BEGIN Data for this task

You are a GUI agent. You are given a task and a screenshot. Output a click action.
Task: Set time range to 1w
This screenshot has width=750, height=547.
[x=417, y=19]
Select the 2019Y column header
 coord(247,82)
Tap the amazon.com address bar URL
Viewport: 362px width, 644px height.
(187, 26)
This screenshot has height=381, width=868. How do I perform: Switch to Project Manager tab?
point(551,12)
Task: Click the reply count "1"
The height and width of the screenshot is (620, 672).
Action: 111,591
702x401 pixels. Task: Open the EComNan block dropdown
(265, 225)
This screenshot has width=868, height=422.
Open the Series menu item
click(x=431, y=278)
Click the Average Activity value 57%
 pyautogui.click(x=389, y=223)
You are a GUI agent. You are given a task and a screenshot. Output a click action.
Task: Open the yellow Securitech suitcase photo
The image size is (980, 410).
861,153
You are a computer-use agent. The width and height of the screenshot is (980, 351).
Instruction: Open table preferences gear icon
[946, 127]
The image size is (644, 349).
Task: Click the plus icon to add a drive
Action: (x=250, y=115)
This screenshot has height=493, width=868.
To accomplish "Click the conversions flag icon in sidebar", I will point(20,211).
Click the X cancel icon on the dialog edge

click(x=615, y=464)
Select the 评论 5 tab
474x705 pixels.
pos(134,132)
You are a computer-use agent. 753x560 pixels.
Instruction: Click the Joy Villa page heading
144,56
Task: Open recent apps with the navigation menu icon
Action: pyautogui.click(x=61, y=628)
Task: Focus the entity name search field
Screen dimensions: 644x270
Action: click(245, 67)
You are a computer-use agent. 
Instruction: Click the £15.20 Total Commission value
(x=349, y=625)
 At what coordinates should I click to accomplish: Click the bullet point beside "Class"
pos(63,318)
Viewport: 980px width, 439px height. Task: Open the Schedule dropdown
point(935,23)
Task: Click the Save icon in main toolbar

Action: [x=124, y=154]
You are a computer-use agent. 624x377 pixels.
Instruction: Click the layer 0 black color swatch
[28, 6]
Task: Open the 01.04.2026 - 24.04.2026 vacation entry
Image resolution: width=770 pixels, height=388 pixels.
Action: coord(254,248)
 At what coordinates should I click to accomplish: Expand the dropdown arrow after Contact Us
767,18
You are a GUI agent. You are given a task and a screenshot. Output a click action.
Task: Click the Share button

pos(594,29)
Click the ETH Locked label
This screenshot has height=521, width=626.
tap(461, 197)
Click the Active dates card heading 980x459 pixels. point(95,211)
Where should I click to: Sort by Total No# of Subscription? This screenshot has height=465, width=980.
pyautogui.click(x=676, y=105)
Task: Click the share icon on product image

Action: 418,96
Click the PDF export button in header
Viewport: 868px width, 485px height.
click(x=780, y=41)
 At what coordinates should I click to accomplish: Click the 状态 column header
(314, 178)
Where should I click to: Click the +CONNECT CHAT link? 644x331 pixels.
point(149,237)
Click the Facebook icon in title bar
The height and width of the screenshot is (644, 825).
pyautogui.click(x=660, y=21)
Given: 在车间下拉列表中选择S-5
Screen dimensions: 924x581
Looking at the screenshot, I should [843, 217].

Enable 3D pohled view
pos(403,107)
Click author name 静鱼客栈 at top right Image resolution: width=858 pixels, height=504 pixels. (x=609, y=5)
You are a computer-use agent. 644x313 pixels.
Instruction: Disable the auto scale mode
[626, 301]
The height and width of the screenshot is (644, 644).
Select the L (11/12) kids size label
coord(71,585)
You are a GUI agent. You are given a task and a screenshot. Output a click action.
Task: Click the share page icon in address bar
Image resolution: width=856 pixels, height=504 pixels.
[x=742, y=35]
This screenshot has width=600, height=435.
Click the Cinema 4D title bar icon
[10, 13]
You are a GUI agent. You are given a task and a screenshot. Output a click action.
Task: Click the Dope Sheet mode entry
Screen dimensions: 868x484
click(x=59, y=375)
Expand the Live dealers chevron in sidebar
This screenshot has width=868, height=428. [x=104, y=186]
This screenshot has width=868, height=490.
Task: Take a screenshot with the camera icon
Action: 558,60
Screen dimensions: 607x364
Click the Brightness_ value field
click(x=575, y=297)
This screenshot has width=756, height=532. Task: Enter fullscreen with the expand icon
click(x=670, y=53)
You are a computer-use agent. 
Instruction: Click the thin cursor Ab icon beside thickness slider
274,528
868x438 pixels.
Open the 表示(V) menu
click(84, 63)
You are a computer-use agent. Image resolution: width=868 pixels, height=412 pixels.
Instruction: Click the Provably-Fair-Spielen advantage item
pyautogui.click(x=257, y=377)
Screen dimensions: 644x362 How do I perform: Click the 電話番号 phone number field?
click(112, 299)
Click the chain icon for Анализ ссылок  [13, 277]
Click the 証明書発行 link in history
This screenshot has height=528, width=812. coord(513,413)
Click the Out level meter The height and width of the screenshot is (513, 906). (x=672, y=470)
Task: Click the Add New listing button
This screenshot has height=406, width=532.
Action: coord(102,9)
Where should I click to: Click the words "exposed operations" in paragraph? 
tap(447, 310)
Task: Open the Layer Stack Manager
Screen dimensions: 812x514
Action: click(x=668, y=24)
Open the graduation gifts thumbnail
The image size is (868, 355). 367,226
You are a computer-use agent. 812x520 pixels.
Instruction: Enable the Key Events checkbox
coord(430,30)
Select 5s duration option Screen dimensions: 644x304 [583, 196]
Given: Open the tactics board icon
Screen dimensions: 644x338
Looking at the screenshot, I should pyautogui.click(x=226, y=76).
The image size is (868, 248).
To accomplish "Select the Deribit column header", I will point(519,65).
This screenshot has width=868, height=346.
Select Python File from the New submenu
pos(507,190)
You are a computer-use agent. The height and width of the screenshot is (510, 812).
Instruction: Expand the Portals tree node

END Data for this task

What is expected >>
Read through the records above and copy the lines that contain "entry".

Task response >>
Task: Open the 01.04.2026 - 24.04.2026 vacation entry
Task: Click the Dope Sheet mode entry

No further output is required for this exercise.